In the growing field of swarm-based metaheuristics, it is widely agreed that the behaviour of an algorithm, in terms of a good balance of exploration and exploitation, plays an important part in its success. Despite this, the influence that the characteristics of an optimisation problem may have on the behaviour of an algorithm is largely ignored. The characteristics of an optimisation problem can be intuitively understood and quantified in terms of fitness landscapes characteristics. Similarly, the behaviour of a swarm-based algorithm can be quantified in terms of its diversity rate-of-change (DRoC). The paper The influence of fitness landscape characteristics on particle swarm optimisers by Engelbrecht et al. investigates correlations between the landscape features of optimisation problems and the behaviour, measured via DRoC, of particle swarm optimisation (PSO) algorithms. The authors show that for problems with a simpler global and local structure (characterised by higher fitness distance correlation values and less variation in gradients) the PSO algorithms transitioned to exploitation at a faster rate. They also show that multi-funnelled landscapes deceived the algorithms into faster convergence, pointing out a potential for improvement in PSO algorithms. The approach followed in this paper can be used as a template for analysing the behaviour of other algorithms to lead to a deeper understanding of the strengths and weaknesses of algorithms on problems with different characteristics.

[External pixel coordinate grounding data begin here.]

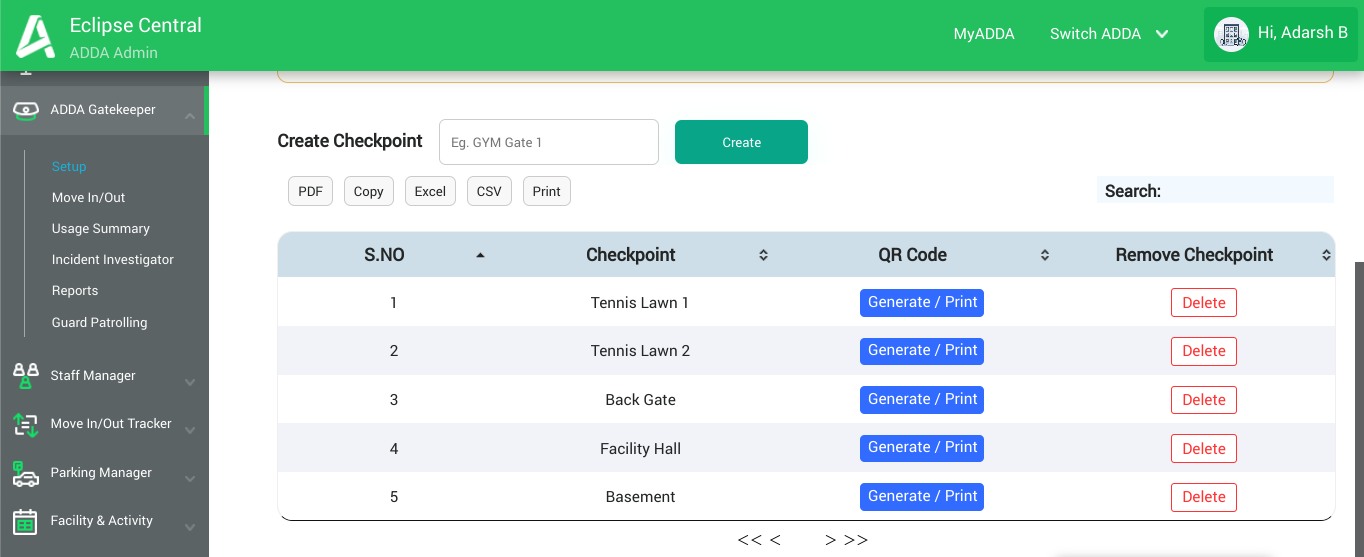The image size is (1364, 557).
Task: Focus the Create Checkpoint name field
Action: click(x=548, y=142)
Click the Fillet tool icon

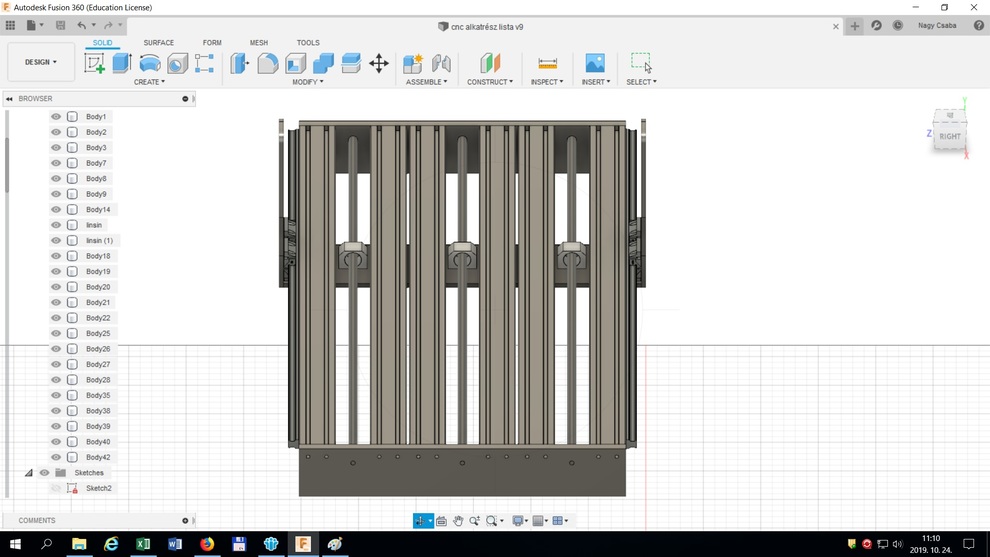[268, 63]
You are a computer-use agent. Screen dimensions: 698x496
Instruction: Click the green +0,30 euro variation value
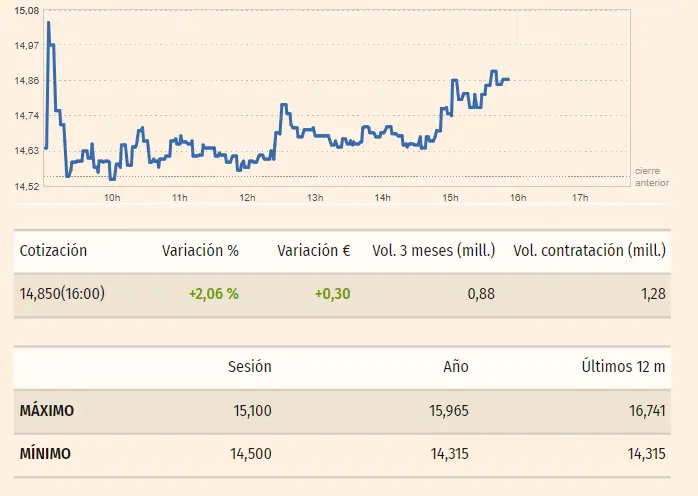pos(331,294)
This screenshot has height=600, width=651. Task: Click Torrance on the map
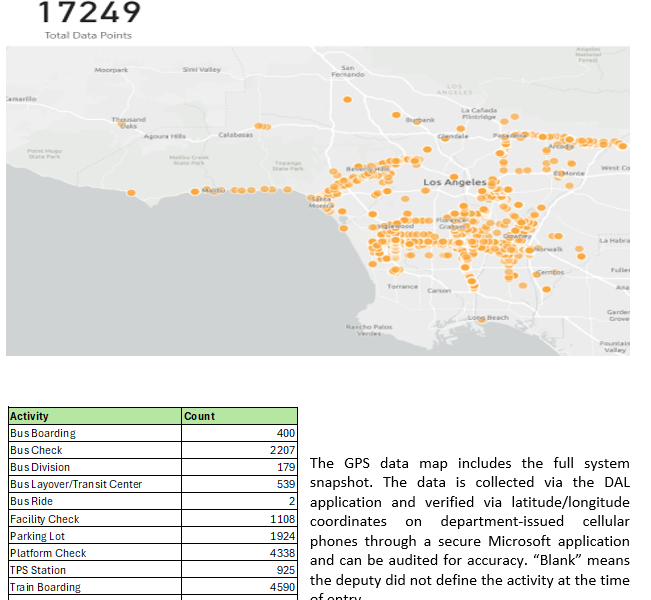402,287
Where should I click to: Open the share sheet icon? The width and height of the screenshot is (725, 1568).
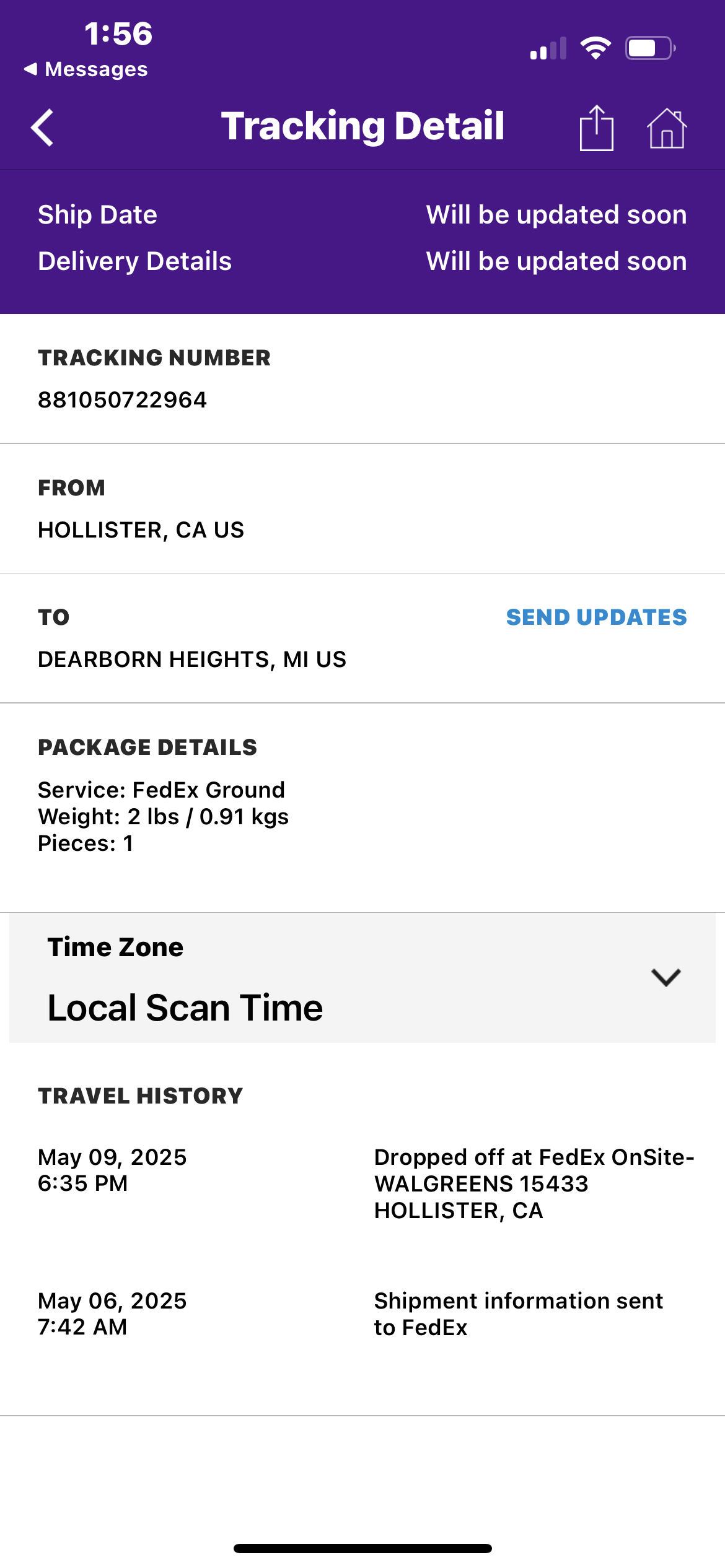pos(596,128)
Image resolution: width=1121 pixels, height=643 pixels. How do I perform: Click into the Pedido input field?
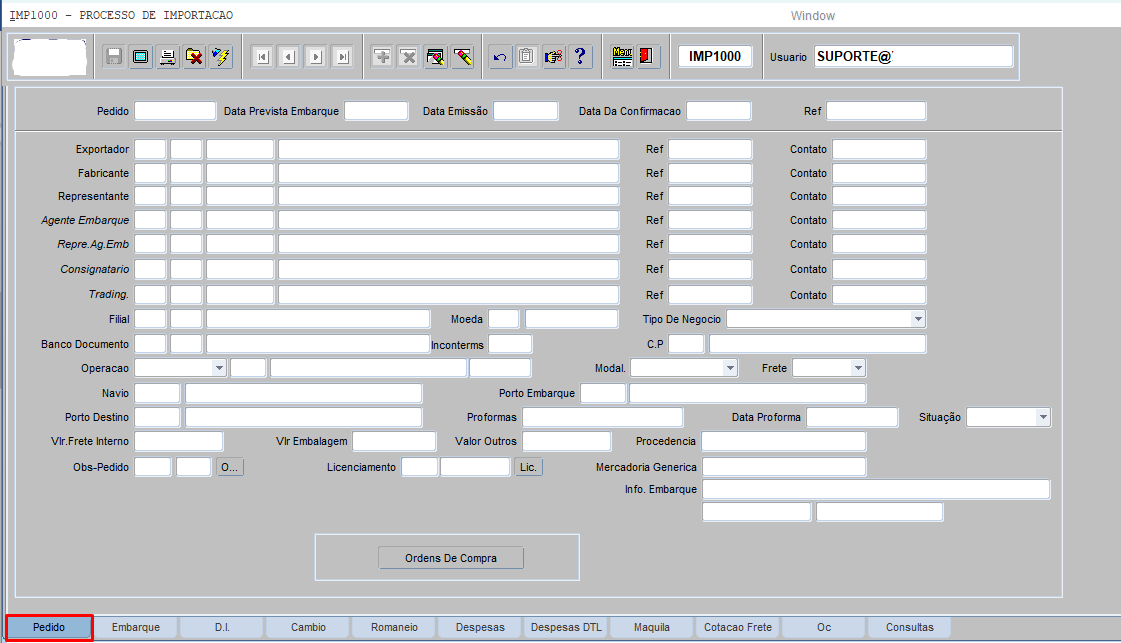point(175,111)
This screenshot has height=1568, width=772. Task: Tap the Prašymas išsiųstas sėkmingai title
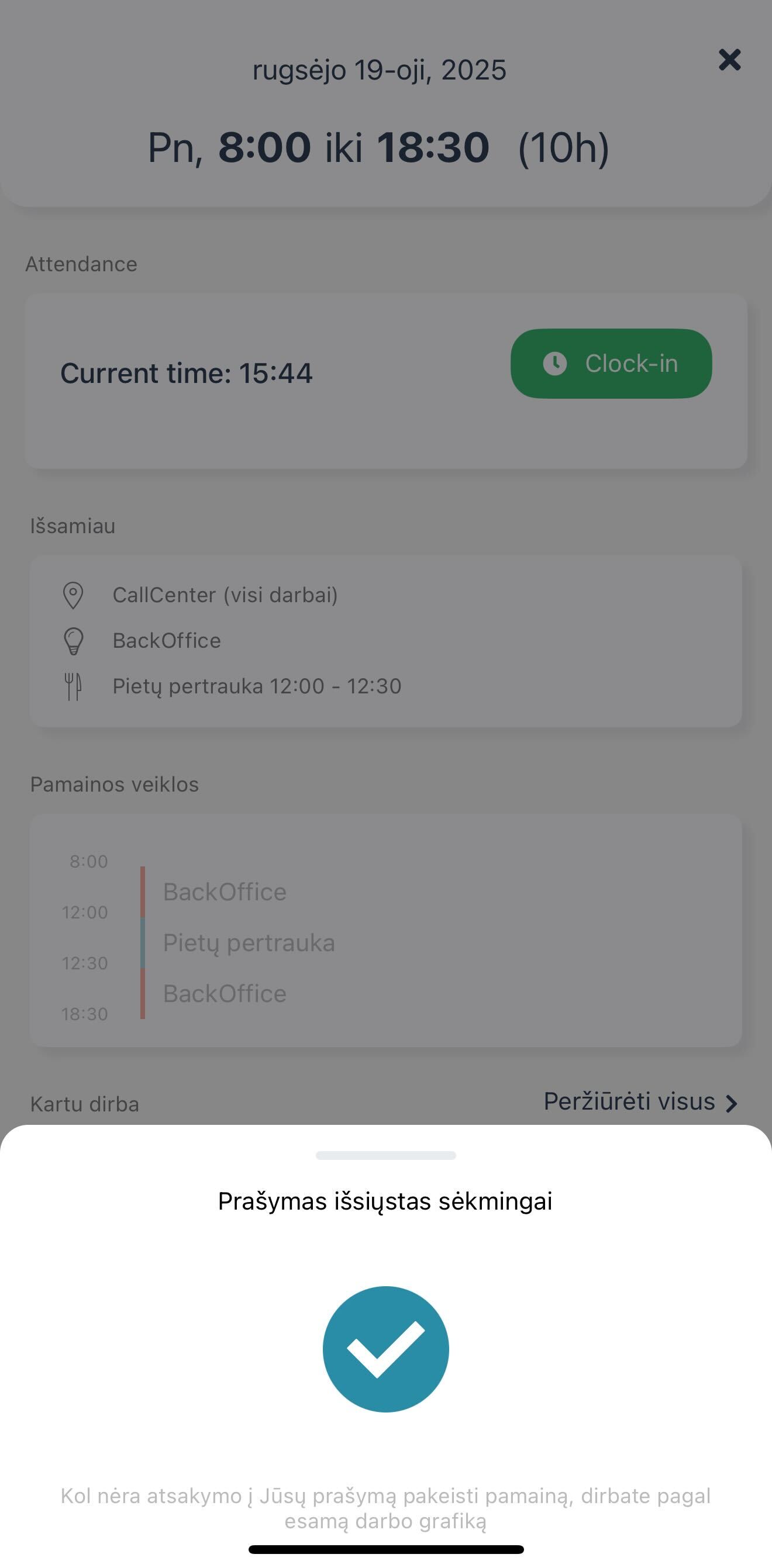385,1201
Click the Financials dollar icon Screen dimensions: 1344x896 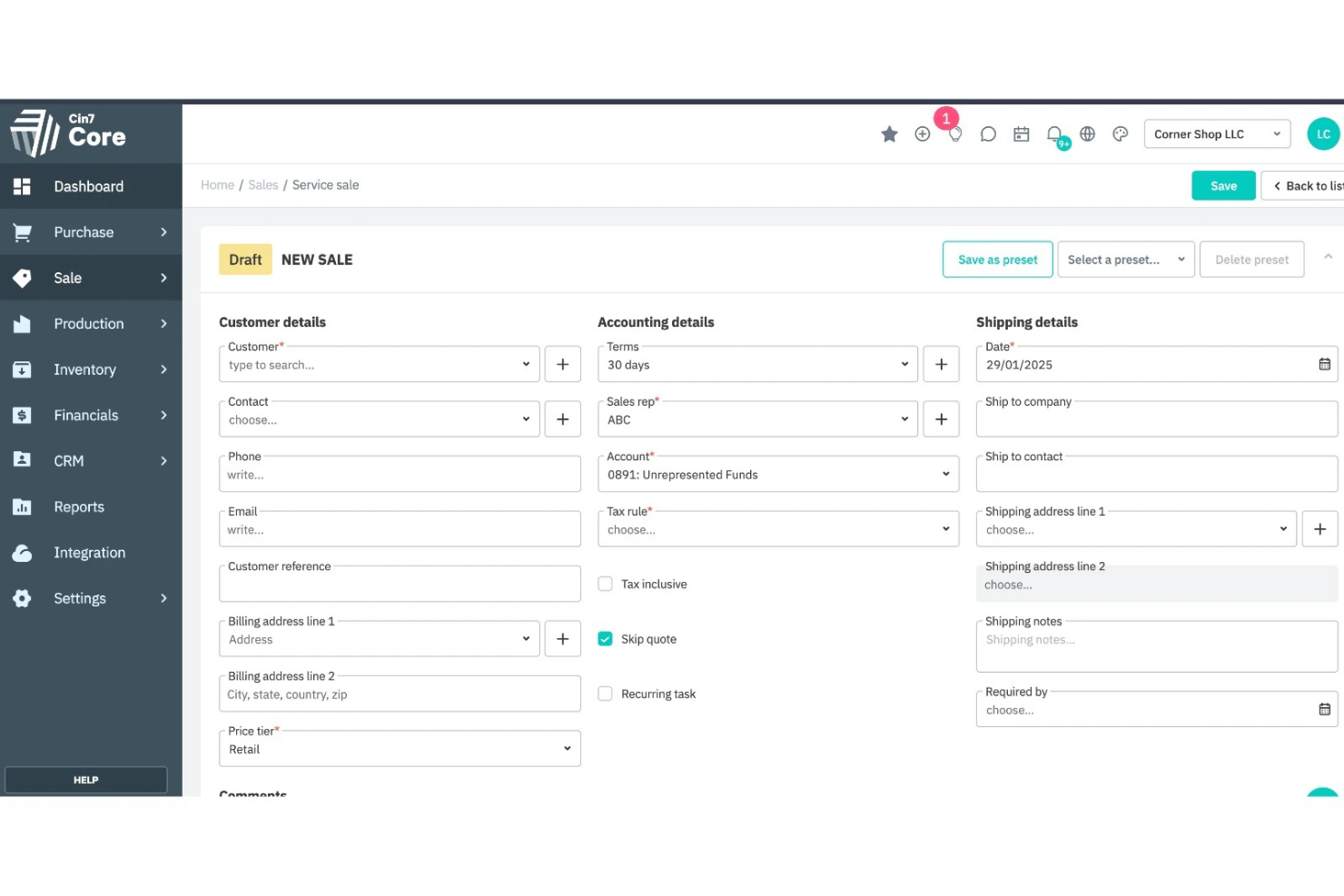click(x=22, y=415)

The paper Gamesourcing: an unconventional tool to assist the solution of the traveling salesman problem by Zelinka and Das presents an approach to solve a variant of the well-known Travelling Salesman Problem (TSP) by using a gamesourcing approach. The TSP is solved in contemporary literature by a wide spectrum of modern as well as classical computational methods. In contrast, gamesourcing can be understood as a version of game-driven crowdsourcing. The main part and contribution of this paper is a demonstration of the use of gamesourcing in the game called Labyrinth that resembles the TSP structure. The game is based on a maze that enables players to move through it, similar to the way in which artificial ants move in the metaheuristic ant colony optimization. The problem is then solved by playing. The performance of this “human ant-like system” is then evaluated and compared against some well-known versions of ACO. The presented experiments suggest that this approach can serve to assist combinatorial optimizers in achieving better results on well-known NP-hard optimization problems.